So why are the railroads beefing? Because California's not dropping it. Locomotive idling limits are in a plan the state wants applied to more than a dozen and a half rail yards around California. David Danelski reports in the Press-Enterprise:

The railroad attorneys now say that including the idling limits in the region’s official air pollution clean-up plan violates the “spirit and the letter” of the order that stopped the air district from “implementing or enforcing any provision” of the rules, according to court papers filed by railroad attorney Mark E. Elliott.

As for why California air officials aren't dropping it, they seem to believe there's a light at the end of the tunnel. An appeal in the same case went to the 9th circuit, and while it wasn't successful, they may have gotten an assist out of it. In the opinion of Judge Susan Graber, environmental lawyers and the air district see daylight: how, perhaps, to crack down on idling.

Because the District’s rules have not become a part of California’s EPA-approved state implementation plan, they do not have the force and effect of federal law, even if they might in the future. [emphasis mine]

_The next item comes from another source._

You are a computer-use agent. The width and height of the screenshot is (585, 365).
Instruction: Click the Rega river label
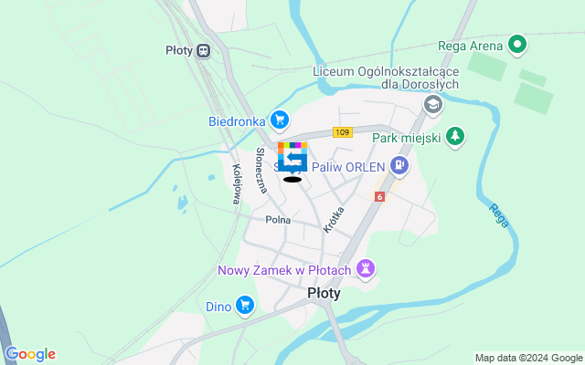coord(499,215)
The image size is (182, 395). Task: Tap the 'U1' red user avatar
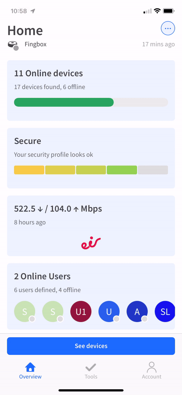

The State Implementation Plan is a kind of master strategy for how California tries to comply with federal limits on air pollution. It's monumentally complicated, and it gets changed a lot. Idling rules for locomotives could be just one of many changes that get added to the plan, and, the logic goes, if federal regulators approve that plan, then regional guys aren't usurping the role of the federal government when it comes to interstate commerce. AQMD's lawyers have filed a statement from executive director Wallerstein justifying that by pointing to this ruling:

I believed and continue to believe that the Ninth Circuit decision in this case authorized and contemplated that the District could submit the Rules for inclusion into the state implementation plan. I never believed that such action was prohibited by the injunction in this case.

What this all means is that Wallerstein and other AQMD officials will likely testify in the case later this month. Railroads aren't the only ones interested in what AQMD officials will say under oath in open court about diesel particulate pollution and their priorities about it. Especially since AQMD officials had to declare how little they're doing about diesel particulate pollution in order to counter the contempt claim. This kind of thing doesn't happen much.